◆ EXCERPTED DATA
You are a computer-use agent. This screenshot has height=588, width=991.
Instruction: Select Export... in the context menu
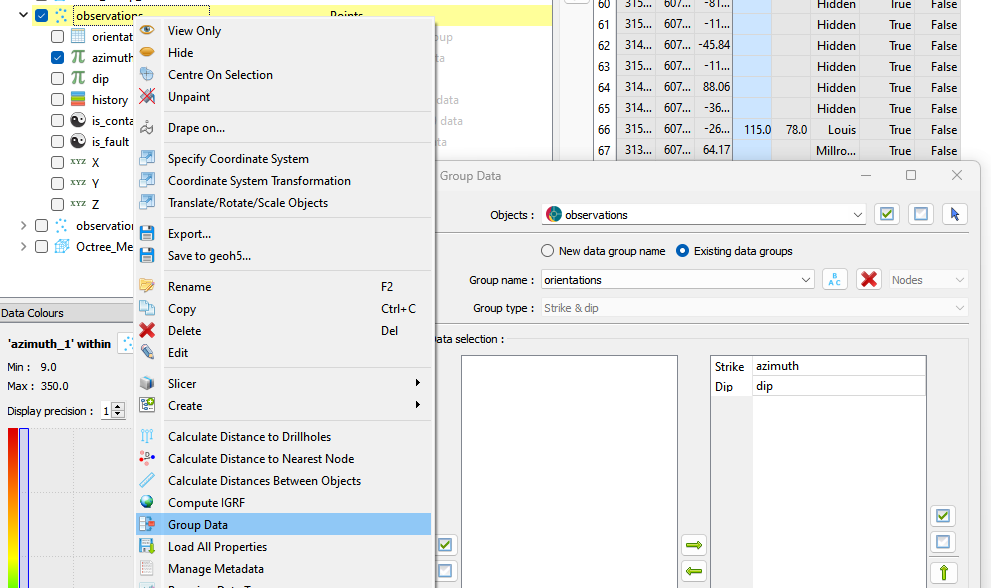coord(189,234)
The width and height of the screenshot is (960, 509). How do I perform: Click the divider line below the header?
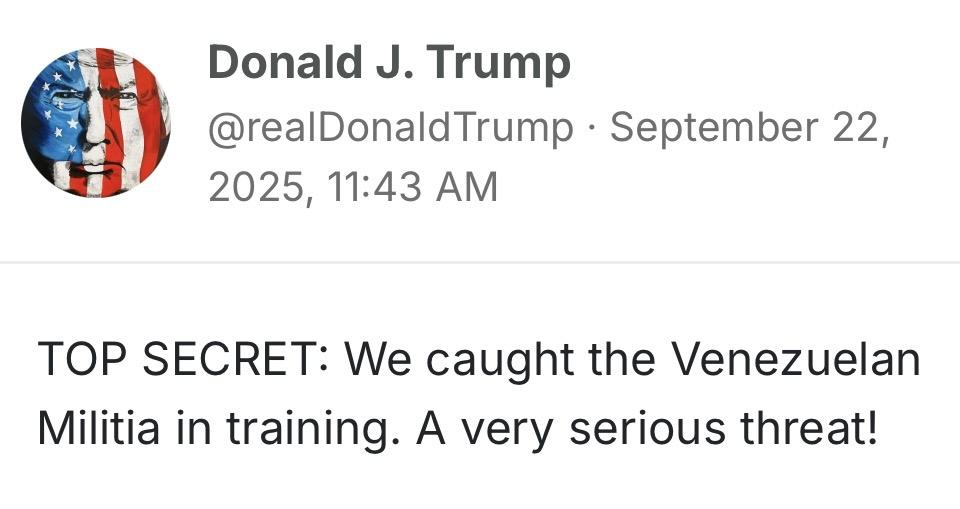point(480,263)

◆ EXERCISE
Can you quote every line of text in the material above word for word, leaving out the pictures?

◆ EXERCISE OUTPUT
You are a computer-use agent. This screenshot has height=588, width=991.
Instruction: Select Export... in the context menu
coord(189,234)
The width and height of the screenshot is (960, 509). How do I perform: Click the divider line below the header?
point(480,263)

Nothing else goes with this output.